* [EXERCISE DIRECTIONS] In the entries below, find each line with the word "arrow" and pull it out.

* [EXCERPTED DATA]
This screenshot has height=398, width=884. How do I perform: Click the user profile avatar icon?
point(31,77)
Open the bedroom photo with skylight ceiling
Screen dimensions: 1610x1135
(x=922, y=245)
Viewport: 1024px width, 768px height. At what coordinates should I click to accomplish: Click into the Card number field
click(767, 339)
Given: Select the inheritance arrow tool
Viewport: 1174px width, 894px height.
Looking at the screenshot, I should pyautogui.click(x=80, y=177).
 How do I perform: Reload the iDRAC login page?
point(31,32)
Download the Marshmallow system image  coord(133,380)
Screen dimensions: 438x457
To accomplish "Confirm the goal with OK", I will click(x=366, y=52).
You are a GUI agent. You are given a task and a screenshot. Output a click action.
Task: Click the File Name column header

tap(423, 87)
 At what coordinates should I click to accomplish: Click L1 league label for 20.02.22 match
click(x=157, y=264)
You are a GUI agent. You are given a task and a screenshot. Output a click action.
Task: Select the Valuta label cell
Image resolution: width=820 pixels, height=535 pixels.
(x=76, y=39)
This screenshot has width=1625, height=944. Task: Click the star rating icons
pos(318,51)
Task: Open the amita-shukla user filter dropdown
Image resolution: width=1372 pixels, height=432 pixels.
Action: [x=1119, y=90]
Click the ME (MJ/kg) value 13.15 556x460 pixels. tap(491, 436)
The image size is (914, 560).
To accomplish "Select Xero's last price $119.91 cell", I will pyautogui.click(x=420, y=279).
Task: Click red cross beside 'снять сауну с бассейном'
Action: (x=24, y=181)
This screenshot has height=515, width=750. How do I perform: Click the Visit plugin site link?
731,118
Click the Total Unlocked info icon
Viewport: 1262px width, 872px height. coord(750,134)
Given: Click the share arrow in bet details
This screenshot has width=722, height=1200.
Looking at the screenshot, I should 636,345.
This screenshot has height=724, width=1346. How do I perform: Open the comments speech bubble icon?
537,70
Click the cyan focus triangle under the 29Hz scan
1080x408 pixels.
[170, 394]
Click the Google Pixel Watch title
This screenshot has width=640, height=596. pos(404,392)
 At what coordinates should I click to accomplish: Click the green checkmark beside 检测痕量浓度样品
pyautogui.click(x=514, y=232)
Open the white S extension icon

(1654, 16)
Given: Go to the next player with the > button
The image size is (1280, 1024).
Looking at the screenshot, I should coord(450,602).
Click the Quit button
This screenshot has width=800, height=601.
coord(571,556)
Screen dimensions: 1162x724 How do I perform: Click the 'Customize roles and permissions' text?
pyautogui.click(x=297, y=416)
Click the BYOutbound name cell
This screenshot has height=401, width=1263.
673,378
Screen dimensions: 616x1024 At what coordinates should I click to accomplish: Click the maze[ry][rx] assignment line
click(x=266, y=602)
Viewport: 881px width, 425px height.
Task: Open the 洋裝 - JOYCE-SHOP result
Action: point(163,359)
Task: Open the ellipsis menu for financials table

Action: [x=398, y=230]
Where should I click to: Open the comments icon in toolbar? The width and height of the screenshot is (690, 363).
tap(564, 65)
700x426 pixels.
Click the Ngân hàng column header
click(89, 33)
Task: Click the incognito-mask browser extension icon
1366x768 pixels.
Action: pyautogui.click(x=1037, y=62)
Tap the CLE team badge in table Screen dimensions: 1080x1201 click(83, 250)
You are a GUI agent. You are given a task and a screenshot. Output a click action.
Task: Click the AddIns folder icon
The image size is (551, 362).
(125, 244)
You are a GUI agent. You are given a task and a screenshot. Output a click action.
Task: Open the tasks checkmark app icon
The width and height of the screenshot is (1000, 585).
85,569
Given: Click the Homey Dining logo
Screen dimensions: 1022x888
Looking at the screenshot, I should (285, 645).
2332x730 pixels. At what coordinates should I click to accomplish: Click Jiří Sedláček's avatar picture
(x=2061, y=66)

* [TASK RESPONSE]
Given: Select the inheritance arrow tool
Given: Click the share arrow in bet details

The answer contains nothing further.